## [RECORDS]
□ □ □

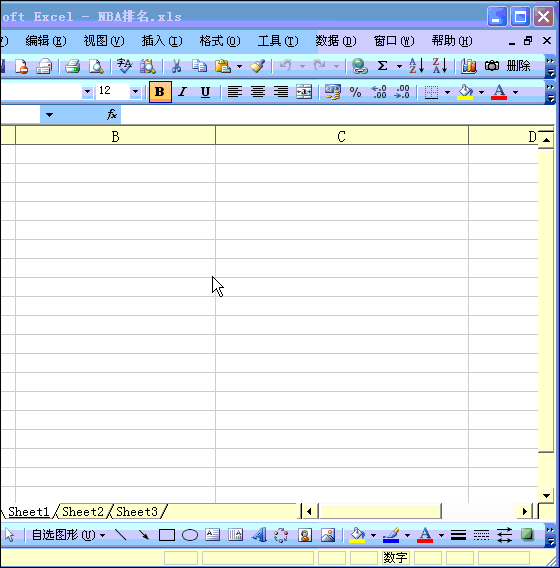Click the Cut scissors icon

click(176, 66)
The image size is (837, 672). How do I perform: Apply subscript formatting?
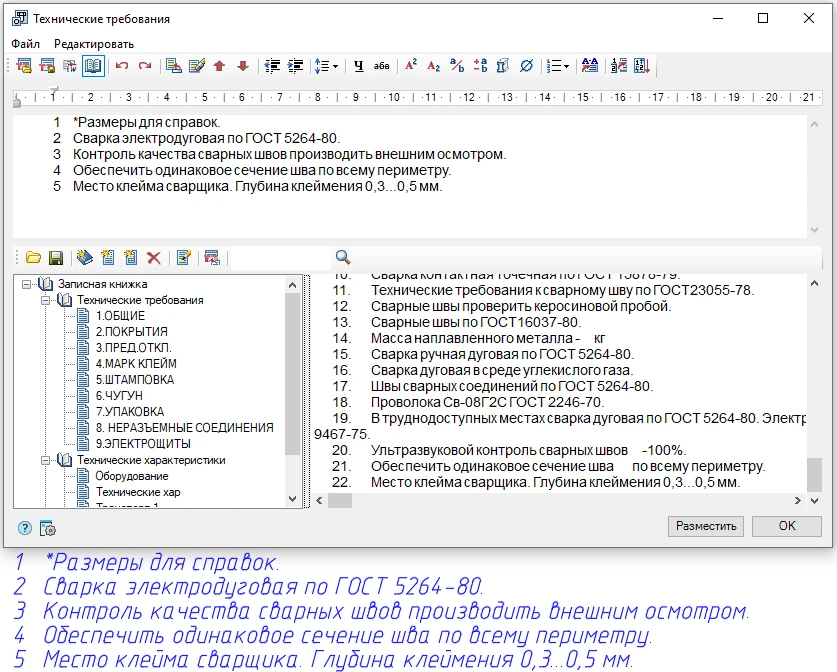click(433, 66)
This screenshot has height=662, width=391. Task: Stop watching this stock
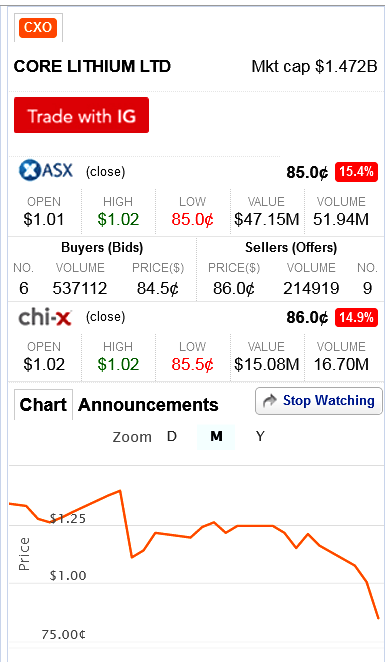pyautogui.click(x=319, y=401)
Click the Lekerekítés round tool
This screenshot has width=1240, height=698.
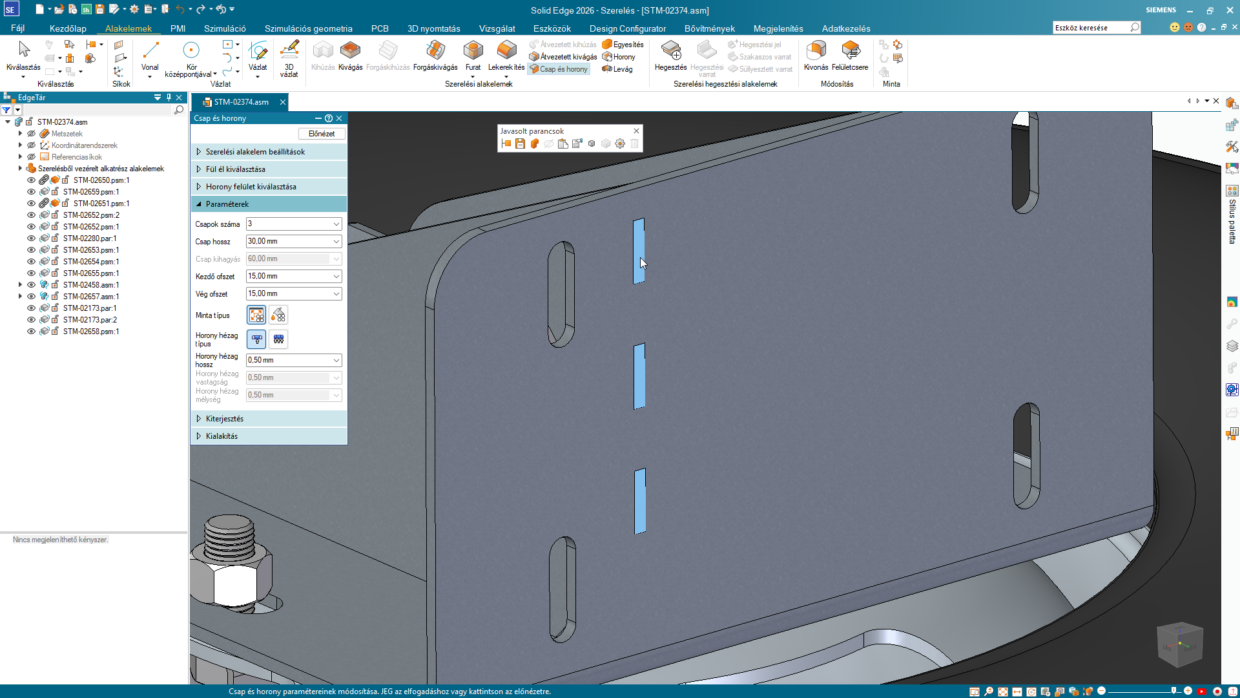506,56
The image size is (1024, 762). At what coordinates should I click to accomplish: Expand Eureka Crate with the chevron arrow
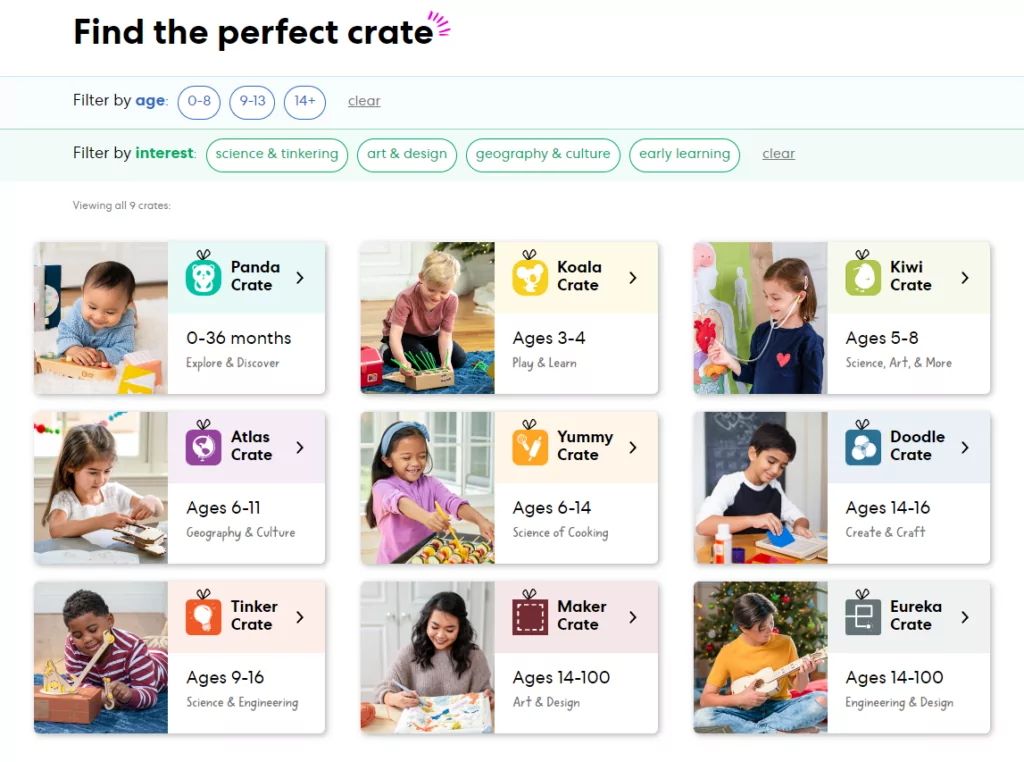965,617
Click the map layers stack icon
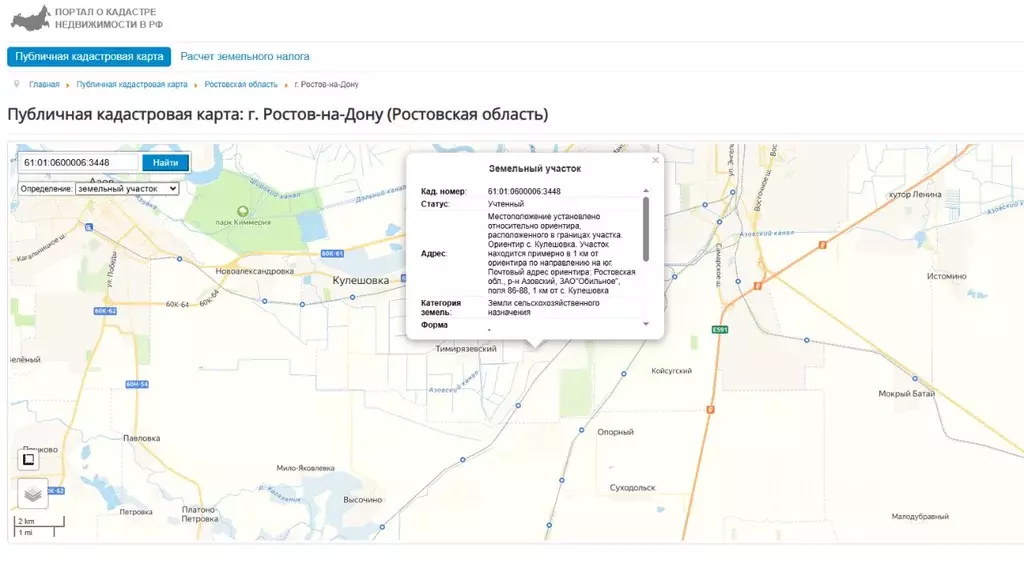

□ □ □

## [INSTRUCTIONS FOR THE TASK]
Write out exactly the lines running from the one with "The image size is (837, 672)." through the end of the material, both ends included, while leaving the pictures out.

## [RESPONSE BOX]
The image size is (837, 672). How do I perform: Apply subscript formatting?
click(433, 66)
This screenshot has height=662, width=391. Task: Stop watching this stock
pyautogui.click(x=319, y=401)
Click the Lekerekítés round tool
This screenshot has width=1240, height=698.
506,56
The image size is (1024, 762). At what coordinates should I click to accomplish: Expand Eureka Crate with the chevron arrow
965,617
Click the map layers stack icon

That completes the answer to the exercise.